◆ RECORDS PROVIDED ◆
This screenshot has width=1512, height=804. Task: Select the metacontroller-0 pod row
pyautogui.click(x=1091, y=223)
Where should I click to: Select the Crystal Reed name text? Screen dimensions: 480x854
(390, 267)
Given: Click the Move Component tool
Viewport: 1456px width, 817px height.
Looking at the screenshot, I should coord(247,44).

* * *

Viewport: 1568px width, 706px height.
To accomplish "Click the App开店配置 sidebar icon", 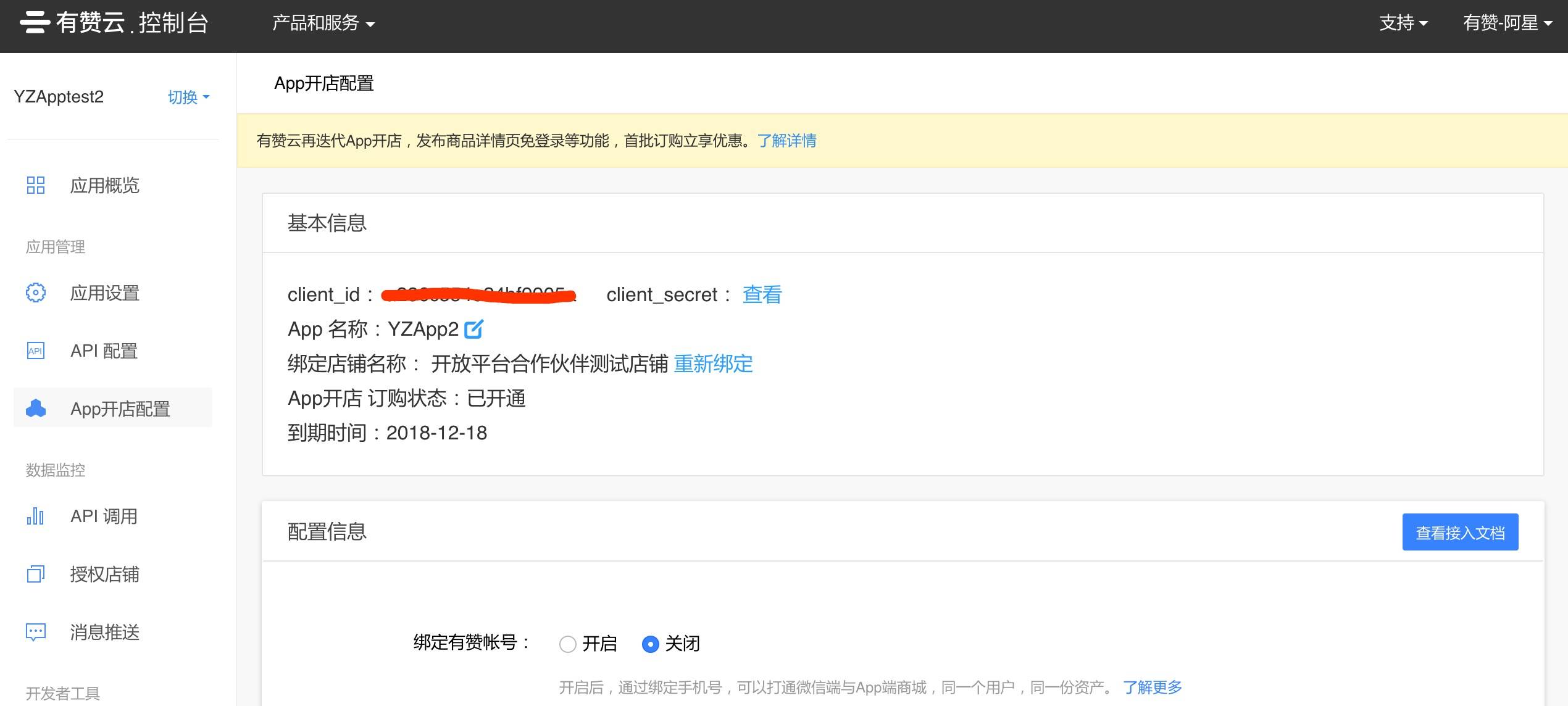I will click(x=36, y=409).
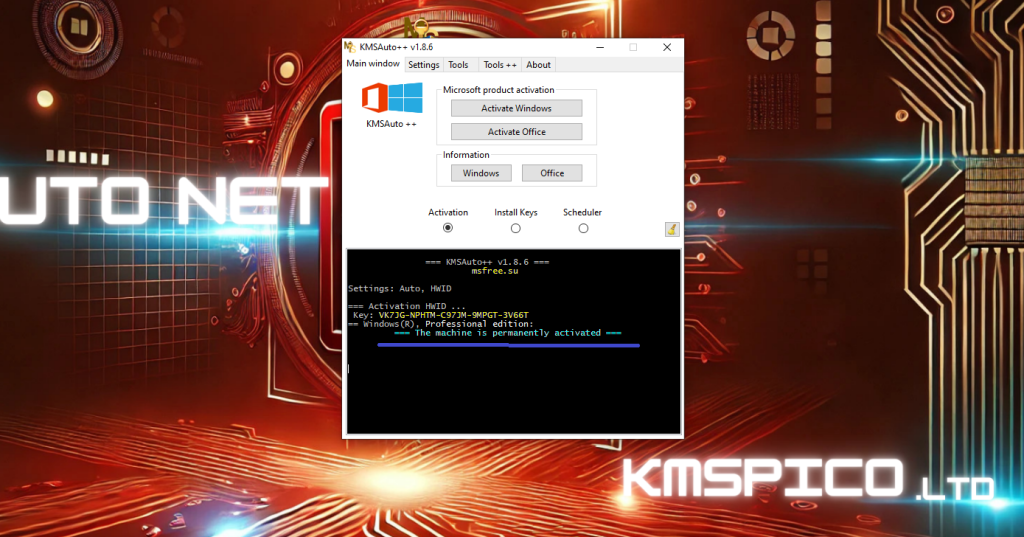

◆ INSTRUCTION ◆
Rewrite the listing above as a numbered list, from the line containing "This screenshot has" through the line containing "Looking at the", including both of those lines and skipping any blank lines.

◆ CORRECT ANSWER ◆
1. This screenshot has width=1512, height=804. Task: Select the metacontroller-0 pod row
2. pyautogui.click(x=1091, y=223)
3. Where should I click to: Select the Crystal Reed name text? Screen dimensions: 480x854
4. (390, 267)
5. Given: Click the Move Component tool
6. Viewport: 1456px width, 817px height.
7. Looking at the screenshot, I should coord(247,44).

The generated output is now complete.